Each year, approximately 56,000 women in India die in childbirth – a staggering number. This is particularly horrifying because today, no women need die in childbirth. Nearly every single one of these deaths could have been prevented - had the women received the medical care they are entitled to by law.
What changed because of all these deaths? Who went to jail? What new laws were passed? Which doctors were fired? What kind of a national emergency did the government declare regarding these deaths? Perhaps there were consequences in some of these cases, perhaps some people were held accountable. But from reading the news reports, you would never know.When so many women die, none of them are a news story. As UNICEF says, "the tragic reality is that too often maternal deaths are not visible. They don't leave any trace behind, and their deaths are not accounted for."

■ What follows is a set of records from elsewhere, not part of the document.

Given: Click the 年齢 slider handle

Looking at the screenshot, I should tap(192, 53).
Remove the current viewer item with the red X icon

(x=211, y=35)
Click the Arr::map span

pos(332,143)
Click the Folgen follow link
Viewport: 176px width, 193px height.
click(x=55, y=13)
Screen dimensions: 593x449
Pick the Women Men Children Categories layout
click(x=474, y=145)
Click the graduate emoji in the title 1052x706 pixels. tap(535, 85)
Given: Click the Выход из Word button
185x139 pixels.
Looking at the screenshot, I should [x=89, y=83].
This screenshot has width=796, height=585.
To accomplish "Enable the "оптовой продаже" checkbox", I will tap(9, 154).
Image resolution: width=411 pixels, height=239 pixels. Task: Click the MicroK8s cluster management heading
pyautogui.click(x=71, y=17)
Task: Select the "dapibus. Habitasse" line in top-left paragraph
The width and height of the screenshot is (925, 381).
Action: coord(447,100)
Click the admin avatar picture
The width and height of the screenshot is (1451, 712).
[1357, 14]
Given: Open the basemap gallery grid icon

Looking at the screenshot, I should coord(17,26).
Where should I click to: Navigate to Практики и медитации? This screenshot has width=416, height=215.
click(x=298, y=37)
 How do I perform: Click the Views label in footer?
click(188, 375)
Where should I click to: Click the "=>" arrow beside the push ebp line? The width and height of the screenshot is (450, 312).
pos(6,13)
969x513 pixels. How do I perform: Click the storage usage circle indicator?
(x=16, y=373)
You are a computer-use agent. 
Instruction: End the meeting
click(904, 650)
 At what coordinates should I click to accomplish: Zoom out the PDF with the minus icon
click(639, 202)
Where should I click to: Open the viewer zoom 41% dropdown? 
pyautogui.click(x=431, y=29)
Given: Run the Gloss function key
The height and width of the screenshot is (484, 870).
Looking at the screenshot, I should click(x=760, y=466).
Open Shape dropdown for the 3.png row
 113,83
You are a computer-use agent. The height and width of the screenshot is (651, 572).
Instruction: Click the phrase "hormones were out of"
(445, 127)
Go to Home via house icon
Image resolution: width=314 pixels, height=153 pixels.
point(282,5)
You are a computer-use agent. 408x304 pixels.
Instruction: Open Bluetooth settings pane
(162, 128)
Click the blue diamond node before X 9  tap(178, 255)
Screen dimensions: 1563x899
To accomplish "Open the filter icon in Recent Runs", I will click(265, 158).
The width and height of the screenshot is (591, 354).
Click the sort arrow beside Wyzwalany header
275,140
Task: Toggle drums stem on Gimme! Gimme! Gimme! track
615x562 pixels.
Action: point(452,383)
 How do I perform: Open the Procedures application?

India has one of the highest maternal deaths in the world; despite this, the coverage has been scant. Now that the uproar after the sterilization deaths in Chhattisgarh has died down, the condition of mothers and newborns in India has gone off the radar again. That’s why Video Volunteers, with the support and partnership of Oxfam India, has launched a project on maternal health reporting. As Manish Kumar, VV’s chief Video Trainer told our Community Correspondents during their training, “Nothing can be done to bring back these 56,000 women, but we can prevent more such cases from taking place. Because the key to preventing these deaths is here in our villages: it all starts by making sure our neighbors get the services and entitlements they deserve, and this is something within your power as Correspondents. We can make our Anganwadis function better. We can get great Auxiliary Nurse Midwives working in our villages. We can make Block and District level hospitals deliver the services they ought to.”
Manish has a personal connection to this issue – his first child died in childbirth, because the local hospital wasn’t equipped to handle a complicated birth. Other Community Correspondents at the maternal health training in Raipur, Chhattisgarh, shared their personal experiences of the conditions in their villages. All the stories amply illustrated the social problems and access problems that lead to maternal health complications.
Reena Ramteke, an empowered Community Correspondent from Chhattisgarh, who has recently been made Councilor at the District Level, got very emotional, talking about how when she was growing up the women were told to take traditional remedies rather than go to the doctor. “We are totally dependent on men for medical care. We women can’t just go to the doctor. The doctor is far away. We need money the bus. Definitely, men go to the doctor more often then women.” Lack of autonomy over their wages leads to lack of control over their health care choices. Another woman shared how little respect people have for women’s health, whether it is an insensitive front line worker or someone in their own family. “Sometimes the mothers-in-law will say, “‘pregnancy is simple. Why would you need to go to a hospital? I gave birth to ten children and nothing happened to me!’”
Two of the male Community Correspondents shared how their wives had given birth at home, with a midwife, but stated this is happening less now. They shared that while home births may have reduced, thanks to government programs that incentivize deliveries in hospitals, the care women get during pregnancy and at the hospitals is often very poor. “Women go to the doctor only for a pregnancy test and then sterilization. Most of the routine pregnancy check-ups – they aren’t happening in my village. Besides this there is the cost. The government hospitals are so bad that private hospitals are the only option. But who can afford that?”
VV Correspondents have been covering maternal health issues since 2010, with about 35 reports done to date— including on lack of services for deliveries at night; lack of ambulances in villages; women not being provided medical care at hospitals right after delivery; and the absence of Auxilliary Nurse Midwives or doctors at health centers. Many have also brought change through their videos. For instance, Sunita Kasera succeeded in improving delivery of iron tablets for pregnant women in her village; Saroj Paraste’s video held accountable an absentee nurse-midwife thus bringing better care to 295 women.
Community Correspondent Mukesh has been working tirelessly on a case of extreme medical negligence – AmnaBibi, a young mother, was made to wait for three hours at the hospital she was assigned to deliver at. Her family eventually had to hire a taxi to get to a non-government clinic where her child was born dead because of the delay. VV is supporting Amna in getting her compensation for her loss and in getting the negligent doctors fired. Though the latter hasn’t happened yet, Mukesh says that the services have improved after being highlighted in the whole state of Jharkhand.
In the current project with Oxfam India, VV is training Community Correspondents in four states – Jharkhand, Orissa, Bihar and Chhattisgarh – to report on the issues of maternal health. They will be video-monitoring the government programs benefiting pregnant women (such as the National Rural Health Mission, the Integrated Child Development Services, and the Public Distribution System) and working to get redressal wherever they see a gap. We will advocate alongside Oxfam India’s extraordinary maternal health program – which has, among other things, activated 420 Village Health and Sanitation Committees to monitor local-level health services. By the end of this year, we will have trained 100 CC’s on this issue from across India. They will highlight the injustice visited on these 56,000 women who died last year, turning them from a statistic into a person whose voice and story matters, even from the grave.